First, the use of these jurisdictions has been proved to support aggressive tax planning and tax evasion. Common strategies to avoid taxes include exporting and re-exporting fisheries products under incorrect article codes via subsidiaries, or selling to the tax haven subsidiary at a highly discounted value and then re-exporting to the real customers at the full value. Unreported sales and recategorization of sales income as agency fees charged by a subsidiary located in a tax haven represent additional ways by which seafood companies have been documented to avoid taxes.
Second, these jurisdictions also facilitate the evasion of regulation designed to address overfishing and fisheries crime by exploiting loopholes created by the fact that many well-known tax havens also qualify as secrecy jurisdictions in other regards, such as flags of convenience (FOC) states. FOCs are countries to which vessel owners flag vessels and from which they can expect limited or no sanctioning mechanisms if they are identified as operating in violation to international law. Recent findings indicate that some of these vessel registries are run by private entities, further reducing transparency and the ability of governments to exercise formal and informal pressure directed at FOC states. By setting up company structures with subsidiaries in jurisdictions that are both FOCs and tax havens, companies can obfuscate profits and beneficiary ownership of subsidiaries and individual vessels.
This has implications for illicit activities, linking to the third point — namely, that the secrecy afforded by combined use of tax havens and FOCs also allows companies to secure the dual identity of a fishing vessel, one of which is used for legal and the other for illegal fishing activities. Historical examples of IUU fishing from the Southern Ocean illustrate the destructive combination of tax evasion, hidden beneficiaries, falsely allocated catches and the resulting depletion (or, in the instance of South African stocks, collapse) of fish stocks, as well as reduction of critically threatened seabird populations.
Our analysis combines multiple datasets on fishing vessels and flag information to specifically highlight the link between IUU fishing and tax haven jurisdictions. While only 4% of all registered fishing vessels are currently flagged in a tax haven jurisdiction, data from regional fisheries management organizations and the International Criminal Police Organization (INTERPOL)34 show that 70% of the vessels that have been found to carry out or support IUU fishing and for which flag information is available are, or have been, flagged under a tax haven jurisdiction — in particular, Belize and Panama (Fig. 1).
The use of tax havens — and its associated problems such as loss of tax revenues, reduced transparency and lack of compliance — make tracing of fisheries resource use and allocation of accountability extremely difficult and costly.
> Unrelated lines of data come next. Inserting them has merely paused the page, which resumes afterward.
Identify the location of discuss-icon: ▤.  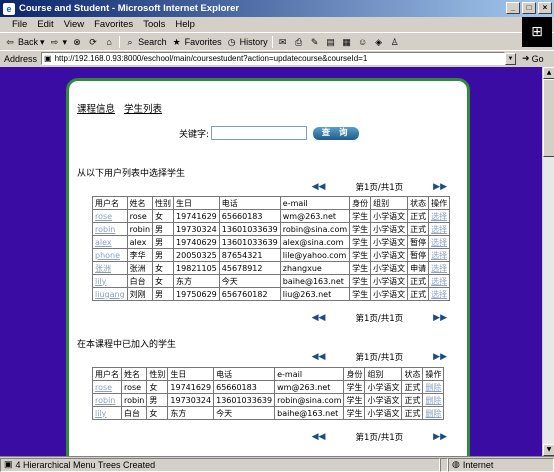
(331, 42).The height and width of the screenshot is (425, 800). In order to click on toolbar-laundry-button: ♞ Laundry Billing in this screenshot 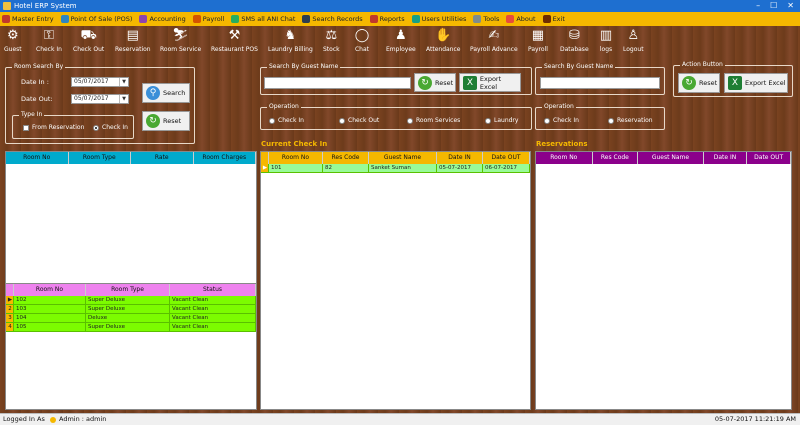, I will do `click(290, 42)`.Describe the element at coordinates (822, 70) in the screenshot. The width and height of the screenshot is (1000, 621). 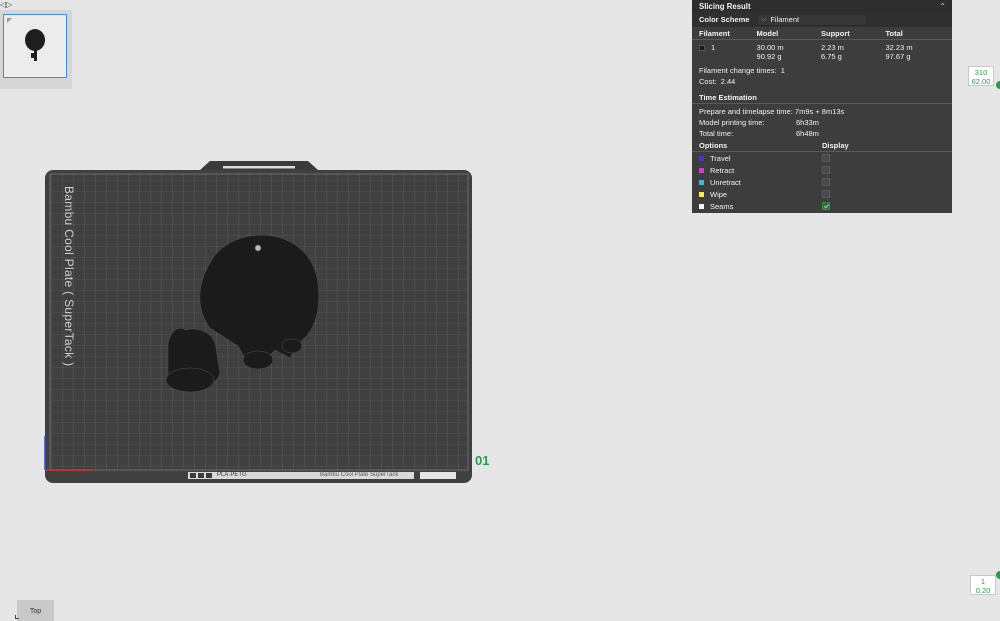
I see `filament-change-row: Filament change times: 1` at that location.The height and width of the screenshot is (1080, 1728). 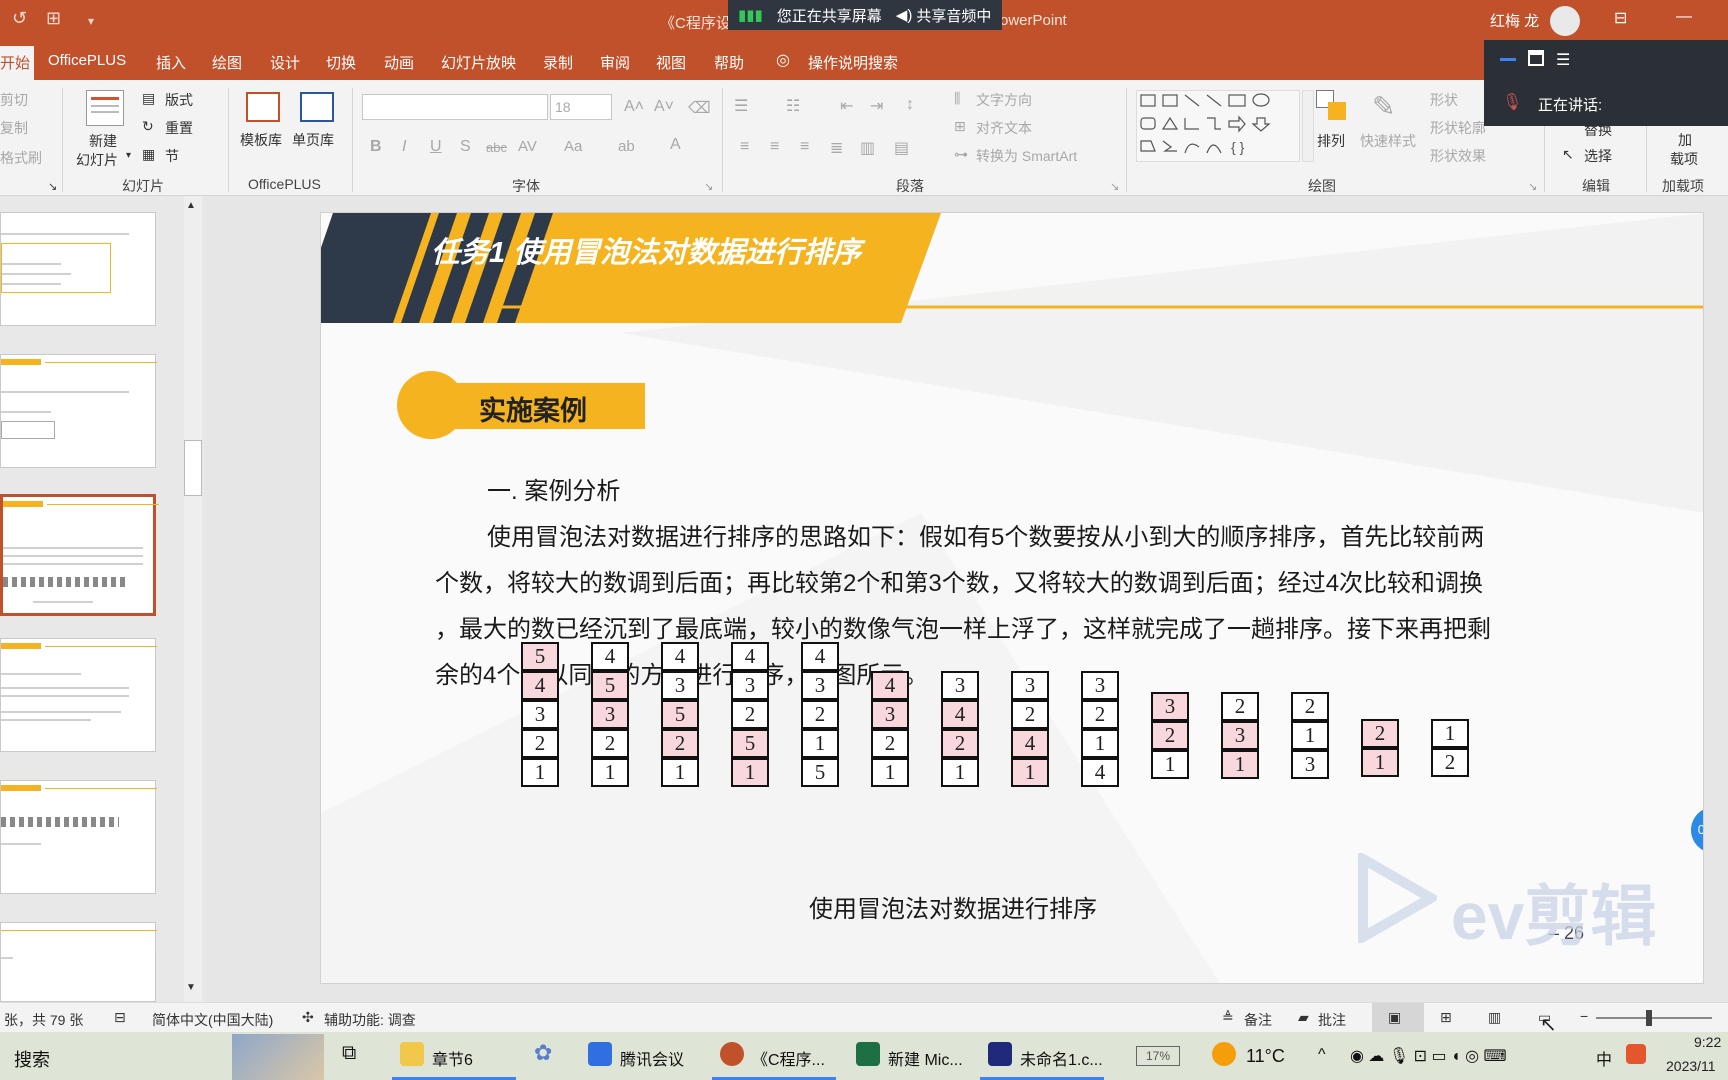 What do you see at coordinates (741, 106) in the screenshot?
I see `bullets-icon: ☰` at bounding box center [741, 106].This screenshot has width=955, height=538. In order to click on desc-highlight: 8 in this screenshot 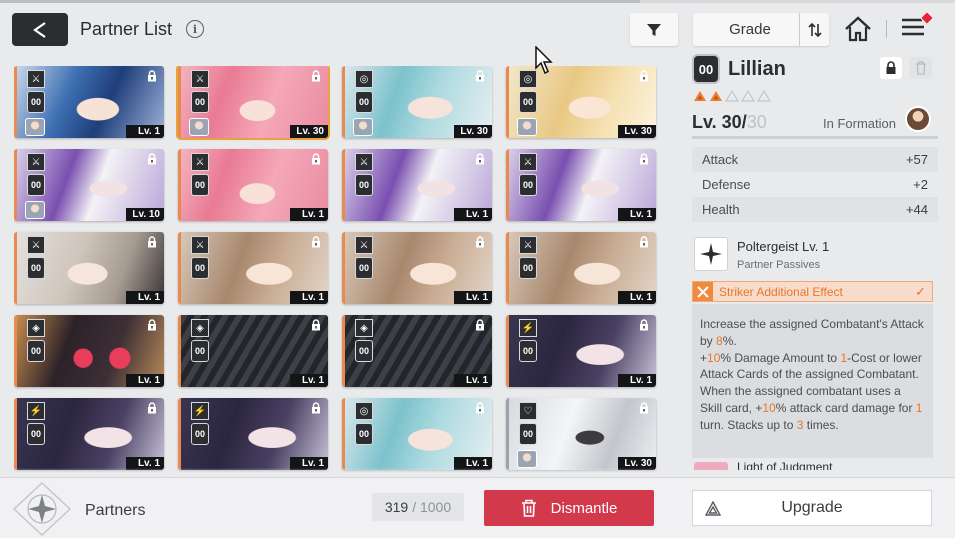, I will do `click(720, 340)`.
As such, it represents a major threat to the sustainability of global ocean resources that should be acknowledged and taken seriously.
Putting tax havens on the global sustainability agenda
The lack of clearly established causal links between capital flows via tax havens and environmental change should not deter from further investigations. Instead, we hope that our analysis triggers important questions for those interested in the implications of tax havens for global environmental sustainability. For scholars, the questions centre on causality and the importance of legal and illegal capital flows. That is:
To what extent does the use of capital channelled through tax haven jurisdictions allow companies to expand their extractive operations in ways that they would not do otherwise? In particular, to what extent does the use of tax havens allow companies to circumvent environmental regulation and accountability?
Does the use of tax havens by multinational corporations lead to underreporting of inward FDI into extractive activities affecting important global environmental commons?
Are these jurisdictions used to a different extent in different extractive sectors, and if so, why?
If losses of tax revenues are substantial over time, do these undermine national and regional monitoring and enforcement capacities that would help safeguard important global environmental commons.